The economy has improved markedly since the November meeting. Headline CPI in 4Q20 steadied at 1.4% q/q, beating consensus of +1.1% and on track to reach the midpoint of RBNZ’s target range of 1-3%. Consumer prices excluding food, fuel and energy accelerated to +2.1% y/y, from +1.7% in3Q20. The unemployment rate dropped, after surging over the past 2 quarters, to 4.9% in 4Q20. The manufacturing sector started the new year with a strong note, BNZ’s manufacturing PMI jumped +9.2 points to 57.2 in January. As noted in the accompanying report, “all major sub-index values were up from December, with New Orders (62.4) leading the way with its highest result since July last year. Production (59.1) rose 6.8 points, while Employment (55.4) produced its highest result since August 2017”.
In November, policymakers suggested that “inflation and employment will remain below the remit targets for a prolonged period”. It also anticipated “an ongoing increase in unemployment as the economy adjusts” while inflation would “remain at the lower-end of the remit range for a period, and inflation expectations remain subdued”. These references should be adjusted as economic recovery turned out to be stronger than expected.

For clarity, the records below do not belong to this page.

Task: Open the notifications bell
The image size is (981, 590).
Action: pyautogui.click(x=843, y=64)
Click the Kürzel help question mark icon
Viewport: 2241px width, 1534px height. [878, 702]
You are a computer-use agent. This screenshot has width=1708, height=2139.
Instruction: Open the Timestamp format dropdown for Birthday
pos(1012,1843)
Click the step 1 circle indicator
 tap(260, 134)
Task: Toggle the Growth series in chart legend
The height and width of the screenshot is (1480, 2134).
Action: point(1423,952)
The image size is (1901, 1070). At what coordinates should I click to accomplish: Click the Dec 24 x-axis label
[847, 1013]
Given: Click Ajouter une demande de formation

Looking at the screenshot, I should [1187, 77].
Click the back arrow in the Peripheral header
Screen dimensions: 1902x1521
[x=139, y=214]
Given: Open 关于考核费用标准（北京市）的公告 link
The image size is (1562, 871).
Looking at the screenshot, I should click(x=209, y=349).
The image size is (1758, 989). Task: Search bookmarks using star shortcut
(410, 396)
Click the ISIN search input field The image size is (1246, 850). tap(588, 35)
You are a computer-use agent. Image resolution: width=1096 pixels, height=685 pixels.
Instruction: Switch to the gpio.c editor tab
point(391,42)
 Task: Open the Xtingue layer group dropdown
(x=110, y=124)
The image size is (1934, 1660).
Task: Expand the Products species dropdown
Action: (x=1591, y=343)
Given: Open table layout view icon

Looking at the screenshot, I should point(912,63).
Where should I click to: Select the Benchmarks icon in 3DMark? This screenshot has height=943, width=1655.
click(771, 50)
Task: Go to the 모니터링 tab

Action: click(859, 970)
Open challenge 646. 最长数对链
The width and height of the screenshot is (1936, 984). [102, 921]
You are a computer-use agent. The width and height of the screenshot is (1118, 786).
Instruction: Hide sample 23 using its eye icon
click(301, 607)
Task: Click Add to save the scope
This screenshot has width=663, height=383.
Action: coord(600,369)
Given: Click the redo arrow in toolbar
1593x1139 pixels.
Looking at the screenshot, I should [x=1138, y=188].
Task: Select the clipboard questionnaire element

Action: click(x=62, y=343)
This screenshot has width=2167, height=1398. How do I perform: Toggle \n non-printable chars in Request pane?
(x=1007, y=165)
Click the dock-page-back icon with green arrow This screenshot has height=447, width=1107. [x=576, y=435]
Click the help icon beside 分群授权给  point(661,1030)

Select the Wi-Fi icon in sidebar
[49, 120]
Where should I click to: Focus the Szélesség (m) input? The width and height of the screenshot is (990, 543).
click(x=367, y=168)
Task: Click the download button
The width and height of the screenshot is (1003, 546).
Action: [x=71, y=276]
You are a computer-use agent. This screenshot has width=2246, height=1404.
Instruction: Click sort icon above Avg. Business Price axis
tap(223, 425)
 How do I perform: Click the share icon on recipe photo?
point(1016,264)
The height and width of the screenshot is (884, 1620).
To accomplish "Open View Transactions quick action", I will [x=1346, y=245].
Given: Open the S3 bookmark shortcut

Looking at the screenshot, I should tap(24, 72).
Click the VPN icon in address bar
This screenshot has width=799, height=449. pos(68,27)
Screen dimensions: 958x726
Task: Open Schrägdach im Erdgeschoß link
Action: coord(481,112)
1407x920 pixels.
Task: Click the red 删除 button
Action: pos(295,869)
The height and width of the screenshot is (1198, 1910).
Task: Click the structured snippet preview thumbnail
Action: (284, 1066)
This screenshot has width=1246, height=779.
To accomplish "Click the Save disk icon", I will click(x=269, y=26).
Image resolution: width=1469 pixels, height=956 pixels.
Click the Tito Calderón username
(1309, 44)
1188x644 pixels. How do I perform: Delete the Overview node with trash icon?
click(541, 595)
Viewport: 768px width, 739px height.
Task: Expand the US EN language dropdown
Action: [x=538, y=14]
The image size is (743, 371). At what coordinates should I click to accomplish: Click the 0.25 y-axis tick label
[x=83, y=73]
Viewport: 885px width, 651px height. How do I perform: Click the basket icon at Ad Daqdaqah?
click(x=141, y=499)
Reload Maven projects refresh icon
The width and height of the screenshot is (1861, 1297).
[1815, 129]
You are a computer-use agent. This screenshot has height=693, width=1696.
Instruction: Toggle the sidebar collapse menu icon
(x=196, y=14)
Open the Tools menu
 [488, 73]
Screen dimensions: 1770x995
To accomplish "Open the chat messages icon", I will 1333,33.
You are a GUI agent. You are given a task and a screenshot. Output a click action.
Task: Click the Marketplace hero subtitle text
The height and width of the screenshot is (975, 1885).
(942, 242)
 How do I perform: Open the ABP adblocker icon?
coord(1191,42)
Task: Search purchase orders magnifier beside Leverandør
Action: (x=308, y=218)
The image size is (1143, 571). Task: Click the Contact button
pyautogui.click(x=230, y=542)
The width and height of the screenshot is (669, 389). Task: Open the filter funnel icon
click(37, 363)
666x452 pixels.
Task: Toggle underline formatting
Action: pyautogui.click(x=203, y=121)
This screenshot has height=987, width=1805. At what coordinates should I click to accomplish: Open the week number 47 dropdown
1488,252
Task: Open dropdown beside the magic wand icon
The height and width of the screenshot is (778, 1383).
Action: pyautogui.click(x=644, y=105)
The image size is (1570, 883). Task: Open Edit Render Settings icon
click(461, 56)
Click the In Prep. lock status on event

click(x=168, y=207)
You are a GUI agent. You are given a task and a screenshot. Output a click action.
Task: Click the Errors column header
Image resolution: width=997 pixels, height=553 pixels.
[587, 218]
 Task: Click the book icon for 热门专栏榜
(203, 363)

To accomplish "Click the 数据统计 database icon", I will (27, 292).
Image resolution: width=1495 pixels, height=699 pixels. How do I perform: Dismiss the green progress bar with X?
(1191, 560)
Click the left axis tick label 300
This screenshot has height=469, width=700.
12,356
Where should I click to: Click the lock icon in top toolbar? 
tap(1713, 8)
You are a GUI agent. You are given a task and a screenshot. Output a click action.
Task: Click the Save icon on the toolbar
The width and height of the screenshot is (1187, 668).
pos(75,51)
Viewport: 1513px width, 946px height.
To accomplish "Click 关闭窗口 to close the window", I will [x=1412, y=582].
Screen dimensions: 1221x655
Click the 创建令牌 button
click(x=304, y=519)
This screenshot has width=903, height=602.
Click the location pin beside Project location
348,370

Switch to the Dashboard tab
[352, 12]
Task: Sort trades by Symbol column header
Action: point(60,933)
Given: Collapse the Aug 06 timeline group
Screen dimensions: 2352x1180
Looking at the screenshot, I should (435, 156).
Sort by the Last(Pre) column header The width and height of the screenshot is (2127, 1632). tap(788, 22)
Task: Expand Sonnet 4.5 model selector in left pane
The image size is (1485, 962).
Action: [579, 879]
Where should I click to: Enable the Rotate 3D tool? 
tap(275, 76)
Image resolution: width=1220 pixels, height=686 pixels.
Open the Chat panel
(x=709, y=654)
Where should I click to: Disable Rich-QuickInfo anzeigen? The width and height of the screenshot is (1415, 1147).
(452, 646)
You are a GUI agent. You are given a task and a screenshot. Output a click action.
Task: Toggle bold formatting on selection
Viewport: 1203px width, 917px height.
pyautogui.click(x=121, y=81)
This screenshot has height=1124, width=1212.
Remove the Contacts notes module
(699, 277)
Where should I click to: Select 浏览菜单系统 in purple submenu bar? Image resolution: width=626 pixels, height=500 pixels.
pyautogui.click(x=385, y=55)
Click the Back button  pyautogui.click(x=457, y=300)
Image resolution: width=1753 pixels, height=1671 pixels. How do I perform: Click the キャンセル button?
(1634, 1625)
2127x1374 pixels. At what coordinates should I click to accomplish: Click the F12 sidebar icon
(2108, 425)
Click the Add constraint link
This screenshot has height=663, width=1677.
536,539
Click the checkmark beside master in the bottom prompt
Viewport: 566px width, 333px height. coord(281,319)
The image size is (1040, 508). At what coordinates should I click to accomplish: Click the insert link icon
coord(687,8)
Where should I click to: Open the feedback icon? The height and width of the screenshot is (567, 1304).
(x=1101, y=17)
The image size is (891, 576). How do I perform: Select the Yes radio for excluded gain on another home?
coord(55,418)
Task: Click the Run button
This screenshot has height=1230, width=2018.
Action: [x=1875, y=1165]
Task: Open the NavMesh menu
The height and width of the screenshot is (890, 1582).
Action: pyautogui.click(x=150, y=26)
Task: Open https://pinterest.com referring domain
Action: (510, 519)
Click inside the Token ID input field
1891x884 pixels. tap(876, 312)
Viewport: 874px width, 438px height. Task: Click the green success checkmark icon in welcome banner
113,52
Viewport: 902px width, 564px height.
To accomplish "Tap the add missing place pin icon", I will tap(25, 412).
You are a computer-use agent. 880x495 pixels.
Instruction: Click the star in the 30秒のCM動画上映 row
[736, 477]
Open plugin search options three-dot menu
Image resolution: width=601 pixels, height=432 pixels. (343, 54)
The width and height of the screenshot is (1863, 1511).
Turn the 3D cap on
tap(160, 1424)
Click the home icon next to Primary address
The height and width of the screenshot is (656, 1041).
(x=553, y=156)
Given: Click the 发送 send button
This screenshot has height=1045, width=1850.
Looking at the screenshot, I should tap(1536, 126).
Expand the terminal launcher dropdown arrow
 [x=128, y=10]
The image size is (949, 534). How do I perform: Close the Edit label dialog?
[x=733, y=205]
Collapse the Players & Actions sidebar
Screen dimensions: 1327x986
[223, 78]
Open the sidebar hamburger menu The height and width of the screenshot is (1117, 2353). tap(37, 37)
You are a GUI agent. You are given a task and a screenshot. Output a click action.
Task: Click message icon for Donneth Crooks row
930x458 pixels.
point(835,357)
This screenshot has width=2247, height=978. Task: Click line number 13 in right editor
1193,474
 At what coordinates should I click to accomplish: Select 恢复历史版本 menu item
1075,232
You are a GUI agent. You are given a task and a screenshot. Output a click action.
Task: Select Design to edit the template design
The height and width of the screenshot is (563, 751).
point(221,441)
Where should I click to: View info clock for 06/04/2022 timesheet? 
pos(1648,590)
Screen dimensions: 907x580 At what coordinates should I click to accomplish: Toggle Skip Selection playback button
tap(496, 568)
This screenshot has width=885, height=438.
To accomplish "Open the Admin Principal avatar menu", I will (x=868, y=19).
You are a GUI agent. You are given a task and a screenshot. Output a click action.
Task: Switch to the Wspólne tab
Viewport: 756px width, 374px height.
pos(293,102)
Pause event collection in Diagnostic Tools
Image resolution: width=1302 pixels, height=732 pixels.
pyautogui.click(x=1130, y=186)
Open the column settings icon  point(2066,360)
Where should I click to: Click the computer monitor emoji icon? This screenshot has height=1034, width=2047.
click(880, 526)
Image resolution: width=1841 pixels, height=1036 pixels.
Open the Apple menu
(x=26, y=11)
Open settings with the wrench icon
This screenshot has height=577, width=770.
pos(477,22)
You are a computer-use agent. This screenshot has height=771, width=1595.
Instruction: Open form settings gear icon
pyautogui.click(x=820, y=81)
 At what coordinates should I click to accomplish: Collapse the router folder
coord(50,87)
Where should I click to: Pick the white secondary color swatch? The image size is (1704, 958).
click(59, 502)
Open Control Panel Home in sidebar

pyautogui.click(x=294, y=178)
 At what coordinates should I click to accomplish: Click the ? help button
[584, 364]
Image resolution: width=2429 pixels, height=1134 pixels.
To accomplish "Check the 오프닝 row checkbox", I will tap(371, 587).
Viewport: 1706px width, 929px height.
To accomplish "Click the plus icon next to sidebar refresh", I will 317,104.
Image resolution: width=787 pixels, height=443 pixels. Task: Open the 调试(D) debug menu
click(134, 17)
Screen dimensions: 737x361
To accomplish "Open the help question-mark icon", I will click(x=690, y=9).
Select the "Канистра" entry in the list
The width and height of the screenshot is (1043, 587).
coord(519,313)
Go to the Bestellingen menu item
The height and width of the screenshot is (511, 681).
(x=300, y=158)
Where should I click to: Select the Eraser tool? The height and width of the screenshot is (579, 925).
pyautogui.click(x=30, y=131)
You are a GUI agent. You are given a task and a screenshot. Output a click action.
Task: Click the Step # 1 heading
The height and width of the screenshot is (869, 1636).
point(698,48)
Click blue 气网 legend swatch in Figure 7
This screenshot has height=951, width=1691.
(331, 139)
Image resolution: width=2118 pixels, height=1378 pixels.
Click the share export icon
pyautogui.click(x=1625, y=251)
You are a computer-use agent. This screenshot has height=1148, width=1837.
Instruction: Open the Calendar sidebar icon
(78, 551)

On the monetary policy, we expect the central bank to leave all existing measures unchanged. The RBNZ has trimmed its asset purchase in LSAP since October 2020. In January 2021, its purchase declined to NZ$ 1.19B, compared with NZ$ 7.37B in September. If the central bank continues to buy at similar pace as in January, it would have bought about NZ$ 70B of assets by the deadline in June 2021. This is only 70% of the NZ$100B ceiling. We expect the RBNZ to communicate with the market about the “tapering” over the past few months. It is possible that the central bank will hint about lowering the ceiling in coming months. The OCR will stay at record low for years while a negative rate appears unlikely now.